TO DO:
Would you copy each line of the data below that has "Racing"?

--- START ---

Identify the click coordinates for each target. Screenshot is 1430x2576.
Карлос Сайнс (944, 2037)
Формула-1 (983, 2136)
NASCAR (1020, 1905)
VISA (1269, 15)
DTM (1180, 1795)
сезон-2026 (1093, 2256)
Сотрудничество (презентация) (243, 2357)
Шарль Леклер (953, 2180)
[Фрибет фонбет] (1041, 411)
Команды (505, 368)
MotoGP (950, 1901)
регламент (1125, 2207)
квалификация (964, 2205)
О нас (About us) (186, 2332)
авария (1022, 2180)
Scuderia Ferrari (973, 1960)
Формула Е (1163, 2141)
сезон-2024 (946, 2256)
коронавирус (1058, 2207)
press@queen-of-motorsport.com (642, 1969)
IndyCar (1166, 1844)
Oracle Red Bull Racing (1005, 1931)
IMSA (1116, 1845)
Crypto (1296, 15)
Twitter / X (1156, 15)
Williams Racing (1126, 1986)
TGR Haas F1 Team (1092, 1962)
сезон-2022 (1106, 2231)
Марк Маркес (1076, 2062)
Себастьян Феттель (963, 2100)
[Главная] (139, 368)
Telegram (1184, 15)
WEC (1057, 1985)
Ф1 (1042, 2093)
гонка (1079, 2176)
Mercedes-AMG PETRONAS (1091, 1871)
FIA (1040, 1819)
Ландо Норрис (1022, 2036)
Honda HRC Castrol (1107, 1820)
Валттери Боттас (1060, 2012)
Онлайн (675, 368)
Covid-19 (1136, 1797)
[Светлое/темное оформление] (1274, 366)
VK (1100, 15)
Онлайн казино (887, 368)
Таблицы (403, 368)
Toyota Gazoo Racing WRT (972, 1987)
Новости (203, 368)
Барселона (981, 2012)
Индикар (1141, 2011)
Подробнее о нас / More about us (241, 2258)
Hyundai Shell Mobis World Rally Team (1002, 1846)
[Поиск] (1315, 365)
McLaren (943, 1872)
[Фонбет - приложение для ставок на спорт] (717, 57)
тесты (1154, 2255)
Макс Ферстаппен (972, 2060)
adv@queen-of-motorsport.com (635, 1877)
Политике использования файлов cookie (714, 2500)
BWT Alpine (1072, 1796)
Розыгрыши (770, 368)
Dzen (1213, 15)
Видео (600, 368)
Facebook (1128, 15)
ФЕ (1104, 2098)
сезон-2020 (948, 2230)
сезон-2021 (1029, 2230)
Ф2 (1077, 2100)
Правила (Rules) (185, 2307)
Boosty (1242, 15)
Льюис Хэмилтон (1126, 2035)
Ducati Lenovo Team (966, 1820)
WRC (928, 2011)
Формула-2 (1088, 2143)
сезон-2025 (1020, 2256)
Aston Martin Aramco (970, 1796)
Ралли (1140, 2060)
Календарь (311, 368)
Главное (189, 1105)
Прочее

--- END ---

OUTPUT OF THE TASK:
Oracle Red Bull Racing (1005, 1931)
Williams Racing (1126, 1986)
Toyota Gazoo Racing WRT (972, 1987)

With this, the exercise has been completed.